Taking a short 10-to-15-minute post-meal walk is believed to benefit digestion, and could possibly allow the gas in your body to settle down, according to MedlinePlus. You might have also heard from a few yoga instructors that certain poses and stretches can relieve gas. While there's not a much research to back up this claim, twisting postures are often recommended to relieve abdominal pain and aid digestion.

Stop sucking air.

Any air that you swallow can end up in your gastrointestinal tract, and therefore cause gas, according to MedlinePlus. So, you should chill with anything that could be putting extra gas in your system, such as seltzer, cigarettes, gum, beer, and straws. Sometimes, people swallow extra air as a response to anxiety, in which case, some deep-breathing exercises could help you find relief. (Although, if you're someone with IBS, anxiety can exacerbate symptoms such as gas.)

Pop an OTC medication.

There are a number of over-the-counter medications that are aimed at treating gas, either by breaking up the gas "bubbles" in your gastrointestinal tract, or helping your body break down carbohydrates, according to the Mayo Clinic.
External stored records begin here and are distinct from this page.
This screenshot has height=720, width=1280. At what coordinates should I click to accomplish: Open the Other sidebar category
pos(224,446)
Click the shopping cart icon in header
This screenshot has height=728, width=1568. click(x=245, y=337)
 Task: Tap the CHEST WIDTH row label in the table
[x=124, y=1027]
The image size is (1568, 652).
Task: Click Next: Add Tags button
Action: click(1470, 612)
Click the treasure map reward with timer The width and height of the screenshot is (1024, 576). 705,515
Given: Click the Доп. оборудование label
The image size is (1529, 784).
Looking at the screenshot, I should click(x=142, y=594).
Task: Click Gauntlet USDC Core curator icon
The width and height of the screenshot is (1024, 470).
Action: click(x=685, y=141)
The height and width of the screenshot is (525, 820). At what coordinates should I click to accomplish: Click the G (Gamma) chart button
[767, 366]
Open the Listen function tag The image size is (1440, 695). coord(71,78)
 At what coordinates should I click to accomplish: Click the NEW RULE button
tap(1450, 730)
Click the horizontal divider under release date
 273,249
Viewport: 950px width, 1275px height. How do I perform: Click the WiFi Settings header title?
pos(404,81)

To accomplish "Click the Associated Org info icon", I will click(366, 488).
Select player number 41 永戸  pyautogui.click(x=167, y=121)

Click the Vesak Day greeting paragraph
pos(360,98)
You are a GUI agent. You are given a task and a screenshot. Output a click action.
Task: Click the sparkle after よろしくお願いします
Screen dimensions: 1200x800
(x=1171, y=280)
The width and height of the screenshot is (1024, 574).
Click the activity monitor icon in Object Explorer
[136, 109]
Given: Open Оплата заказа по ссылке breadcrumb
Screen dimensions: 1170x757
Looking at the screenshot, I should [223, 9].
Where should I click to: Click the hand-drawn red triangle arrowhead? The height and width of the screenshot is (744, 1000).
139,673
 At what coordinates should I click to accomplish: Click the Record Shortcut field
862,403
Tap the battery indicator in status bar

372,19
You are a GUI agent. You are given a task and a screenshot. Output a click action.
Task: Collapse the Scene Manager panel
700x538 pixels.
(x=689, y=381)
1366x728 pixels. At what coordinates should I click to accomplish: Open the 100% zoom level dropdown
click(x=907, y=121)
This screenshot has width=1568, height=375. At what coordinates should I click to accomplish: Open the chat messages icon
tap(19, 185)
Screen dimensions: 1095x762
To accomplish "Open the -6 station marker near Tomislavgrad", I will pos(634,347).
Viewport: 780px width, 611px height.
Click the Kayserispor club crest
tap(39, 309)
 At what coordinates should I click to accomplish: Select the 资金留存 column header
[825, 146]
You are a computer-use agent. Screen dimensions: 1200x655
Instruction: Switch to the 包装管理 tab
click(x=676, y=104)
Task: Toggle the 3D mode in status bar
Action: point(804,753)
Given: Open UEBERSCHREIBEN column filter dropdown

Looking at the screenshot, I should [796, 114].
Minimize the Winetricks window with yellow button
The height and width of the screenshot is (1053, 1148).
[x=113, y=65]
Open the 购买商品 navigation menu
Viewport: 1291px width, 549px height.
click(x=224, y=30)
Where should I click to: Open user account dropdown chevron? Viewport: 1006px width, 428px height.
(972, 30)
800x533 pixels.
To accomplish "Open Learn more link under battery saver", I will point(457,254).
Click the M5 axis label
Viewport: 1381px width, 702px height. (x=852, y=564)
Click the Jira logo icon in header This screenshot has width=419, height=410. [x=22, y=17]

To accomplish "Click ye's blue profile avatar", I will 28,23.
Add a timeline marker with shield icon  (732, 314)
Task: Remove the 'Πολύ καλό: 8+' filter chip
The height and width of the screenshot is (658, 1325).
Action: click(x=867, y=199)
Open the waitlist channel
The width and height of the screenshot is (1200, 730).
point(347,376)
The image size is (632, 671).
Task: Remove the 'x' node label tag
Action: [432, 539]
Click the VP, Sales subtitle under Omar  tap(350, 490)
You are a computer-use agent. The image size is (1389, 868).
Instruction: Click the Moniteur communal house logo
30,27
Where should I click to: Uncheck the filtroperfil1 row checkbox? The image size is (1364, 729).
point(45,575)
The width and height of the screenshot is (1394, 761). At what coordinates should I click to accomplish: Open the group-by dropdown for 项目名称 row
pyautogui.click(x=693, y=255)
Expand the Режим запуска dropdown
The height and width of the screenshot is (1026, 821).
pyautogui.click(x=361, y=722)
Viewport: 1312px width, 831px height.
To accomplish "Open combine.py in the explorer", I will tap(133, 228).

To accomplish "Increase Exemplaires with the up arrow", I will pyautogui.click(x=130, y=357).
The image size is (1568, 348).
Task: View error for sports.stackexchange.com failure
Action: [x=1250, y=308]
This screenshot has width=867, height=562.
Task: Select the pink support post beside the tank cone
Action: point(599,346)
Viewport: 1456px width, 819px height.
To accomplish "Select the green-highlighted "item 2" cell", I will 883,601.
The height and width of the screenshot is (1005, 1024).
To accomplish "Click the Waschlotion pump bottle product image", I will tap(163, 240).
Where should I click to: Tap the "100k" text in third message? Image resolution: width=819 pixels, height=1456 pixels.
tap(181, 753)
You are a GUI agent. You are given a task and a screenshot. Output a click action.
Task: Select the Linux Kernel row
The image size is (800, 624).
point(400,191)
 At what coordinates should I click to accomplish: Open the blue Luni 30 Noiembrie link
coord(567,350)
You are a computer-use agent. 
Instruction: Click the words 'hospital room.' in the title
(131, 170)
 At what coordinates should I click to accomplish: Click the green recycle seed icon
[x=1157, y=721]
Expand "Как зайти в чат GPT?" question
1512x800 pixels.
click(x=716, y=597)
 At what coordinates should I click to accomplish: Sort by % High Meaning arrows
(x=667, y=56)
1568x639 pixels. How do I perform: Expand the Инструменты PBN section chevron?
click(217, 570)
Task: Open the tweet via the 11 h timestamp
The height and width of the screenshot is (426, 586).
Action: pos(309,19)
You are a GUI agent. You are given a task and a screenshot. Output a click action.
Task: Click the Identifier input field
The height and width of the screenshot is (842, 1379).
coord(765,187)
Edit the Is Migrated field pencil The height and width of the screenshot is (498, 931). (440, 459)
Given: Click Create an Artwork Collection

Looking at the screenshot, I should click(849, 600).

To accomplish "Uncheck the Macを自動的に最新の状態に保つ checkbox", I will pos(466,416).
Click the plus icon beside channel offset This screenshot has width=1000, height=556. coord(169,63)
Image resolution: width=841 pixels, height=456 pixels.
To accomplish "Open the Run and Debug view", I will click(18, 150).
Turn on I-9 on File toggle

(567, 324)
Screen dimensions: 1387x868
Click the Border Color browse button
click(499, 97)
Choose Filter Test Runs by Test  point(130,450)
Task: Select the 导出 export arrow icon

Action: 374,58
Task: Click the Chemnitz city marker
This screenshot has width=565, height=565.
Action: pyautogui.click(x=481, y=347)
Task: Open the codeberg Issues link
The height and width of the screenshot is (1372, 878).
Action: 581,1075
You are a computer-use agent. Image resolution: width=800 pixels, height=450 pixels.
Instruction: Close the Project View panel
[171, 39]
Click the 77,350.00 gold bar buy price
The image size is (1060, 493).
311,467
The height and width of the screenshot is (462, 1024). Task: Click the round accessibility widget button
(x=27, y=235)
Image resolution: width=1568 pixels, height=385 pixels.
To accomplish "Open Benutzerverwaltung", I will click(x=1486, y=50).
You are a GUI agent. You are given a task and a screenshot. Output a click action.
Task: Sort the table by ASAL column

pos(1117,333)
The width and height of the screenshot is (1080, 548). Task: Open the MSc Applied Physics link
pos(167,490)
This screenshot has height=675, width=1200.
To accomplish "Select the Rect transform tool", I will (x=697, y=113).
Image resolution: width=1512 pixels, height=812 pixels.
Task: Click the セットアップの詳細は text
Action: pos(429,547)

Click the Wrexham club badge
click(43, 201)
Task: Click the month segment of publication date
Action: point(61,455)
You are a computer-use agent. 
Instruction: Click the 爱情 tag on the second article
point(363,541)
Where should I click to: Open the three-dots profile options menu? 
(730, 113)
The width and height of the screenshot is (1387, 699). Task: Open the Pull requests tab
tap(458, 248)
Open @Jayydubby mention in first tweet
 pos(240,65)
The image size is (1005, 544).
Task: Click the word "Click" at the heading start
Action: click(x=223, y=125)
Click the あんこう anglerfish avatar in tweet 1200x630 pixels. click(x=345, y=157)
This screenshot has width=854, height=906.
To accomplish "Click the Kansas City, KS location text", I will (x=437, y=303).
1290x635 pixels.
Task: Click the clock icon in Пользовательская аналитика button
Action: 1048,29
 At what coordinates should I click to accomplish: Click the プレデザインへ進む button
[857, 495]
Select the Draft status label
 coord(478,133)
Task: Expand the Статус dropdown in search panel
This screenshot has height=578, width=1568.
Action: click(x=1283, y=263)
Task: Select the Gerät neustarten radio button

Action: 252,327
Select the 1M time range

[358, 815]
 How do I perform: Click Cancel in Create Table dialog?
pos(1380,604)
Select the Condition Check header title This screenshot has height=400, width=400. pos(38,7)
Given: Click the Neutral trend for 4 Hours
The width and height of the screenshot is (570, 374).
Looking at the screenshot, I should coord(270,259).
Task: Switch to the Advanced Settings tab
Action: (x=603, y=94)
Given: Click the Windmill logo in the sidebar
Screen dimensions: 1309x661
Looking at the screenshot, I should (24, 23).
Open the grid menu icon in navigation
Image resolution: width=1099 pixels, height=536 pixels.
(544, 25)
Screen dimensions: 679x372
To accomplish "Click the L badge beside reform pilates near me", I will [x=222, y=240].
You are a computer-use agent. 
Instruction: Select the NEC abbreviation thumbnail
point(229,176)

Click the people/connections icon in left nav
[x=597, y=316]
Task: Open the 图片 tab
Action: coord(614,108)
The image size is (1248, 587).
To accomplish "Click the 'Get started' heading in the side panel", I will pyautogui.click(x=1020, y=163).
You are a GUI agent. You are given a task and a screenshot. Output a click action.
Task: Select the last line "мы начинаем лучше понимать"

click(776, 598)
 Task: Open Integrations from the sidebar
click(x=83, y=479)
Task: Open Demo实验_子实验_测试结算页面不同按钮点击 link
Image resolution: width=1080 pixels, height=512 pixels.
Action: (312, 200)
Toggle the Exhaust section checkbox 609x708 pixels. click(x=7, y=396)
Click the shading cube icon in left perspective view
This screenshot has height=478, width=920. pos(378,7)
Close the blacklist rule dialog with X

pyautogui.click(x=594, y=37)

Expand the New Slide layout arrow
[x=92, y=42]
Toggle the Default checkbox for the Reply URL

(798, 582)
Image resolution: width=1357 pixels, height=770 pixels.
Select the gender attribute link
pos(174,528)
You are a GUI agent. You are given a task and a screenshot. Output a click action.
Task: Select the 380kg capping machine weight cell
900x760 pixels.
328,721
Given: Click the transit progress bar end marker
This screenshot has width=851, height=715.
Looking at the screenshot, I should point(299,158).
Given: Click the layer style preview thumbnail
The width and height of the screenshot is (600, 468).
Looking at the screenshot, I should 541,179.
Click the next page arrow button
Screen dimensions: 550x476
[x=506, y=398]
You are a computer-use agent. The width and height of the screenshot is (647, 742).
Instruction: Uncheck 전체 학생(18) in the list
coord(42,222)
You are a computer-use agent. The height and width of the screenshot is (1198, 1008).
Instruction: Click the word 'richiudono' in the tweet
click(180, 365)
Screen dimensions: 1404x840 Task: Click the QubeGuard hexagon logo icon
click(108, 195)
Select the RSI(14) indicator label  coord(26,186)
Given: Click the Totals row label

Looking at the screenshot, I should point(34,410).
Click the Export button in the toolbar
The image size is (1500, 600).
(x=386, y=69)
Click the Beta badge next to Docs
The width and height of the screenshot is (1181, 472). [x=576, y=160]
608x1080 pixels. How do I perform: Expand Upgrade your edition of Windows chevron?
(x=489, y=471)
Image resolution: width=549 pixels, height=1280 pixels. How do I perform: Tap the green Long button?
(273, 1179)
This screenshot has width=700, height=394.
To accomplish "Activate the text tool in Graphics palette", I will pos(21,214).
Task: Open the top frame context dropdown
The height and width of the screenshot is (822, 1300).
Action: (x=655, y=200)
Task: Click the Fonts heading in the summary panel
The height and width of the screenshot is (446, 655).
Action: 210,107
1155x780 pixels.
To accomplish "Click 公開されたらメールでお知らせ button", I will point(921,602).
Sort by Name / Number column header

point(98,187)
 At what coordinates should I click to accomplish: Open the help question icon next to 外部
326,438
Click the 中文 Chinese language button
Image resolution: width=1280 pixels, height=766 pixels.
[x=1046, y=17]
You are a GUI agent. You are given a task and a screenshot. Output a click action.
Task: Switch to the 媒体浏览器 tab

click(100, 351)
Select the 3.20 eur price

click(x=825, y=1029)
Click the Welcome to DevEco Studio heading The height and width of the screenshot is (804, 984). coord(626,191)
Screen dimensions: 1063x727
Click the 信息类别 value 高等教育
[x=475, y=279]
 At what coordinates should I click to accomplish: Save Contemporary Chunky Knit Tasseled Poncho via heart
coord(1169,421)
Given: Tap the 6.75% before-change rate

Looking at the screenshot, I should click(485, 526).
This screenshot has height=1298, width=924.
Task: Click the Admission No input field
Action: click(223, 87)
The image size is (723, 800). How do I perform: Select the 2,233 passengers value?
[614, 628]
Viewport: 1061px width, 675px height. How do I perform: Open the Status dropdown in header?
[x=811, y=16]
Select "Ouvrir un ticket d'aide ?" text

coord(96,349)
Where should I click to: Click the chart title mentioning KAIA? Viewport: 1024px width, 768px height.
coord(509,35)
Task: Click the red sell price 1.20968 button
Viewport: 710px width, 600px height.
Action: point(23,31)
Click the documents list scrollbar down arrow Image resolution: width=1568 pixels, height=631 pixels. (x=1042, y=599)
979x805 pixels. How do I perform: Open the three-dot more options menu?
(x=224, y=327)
Of course, if you're lactose intolerant, you might consider taking a lactase enzyme supplement before eating dairy products to lessen the bloat. And if you're looking for a longer-term solution, taking probiotics can help reduce gas in some people with IBS.

Massage your stomach.

Some say that literally massaging your stomach can help relieve feelings of tightness and pressure that come with gas. To do it, gently rub in a circular motion around your stomach, from your hips to your ribs. This might not magically soothe your gas pains, but it can make you feel more comfortable.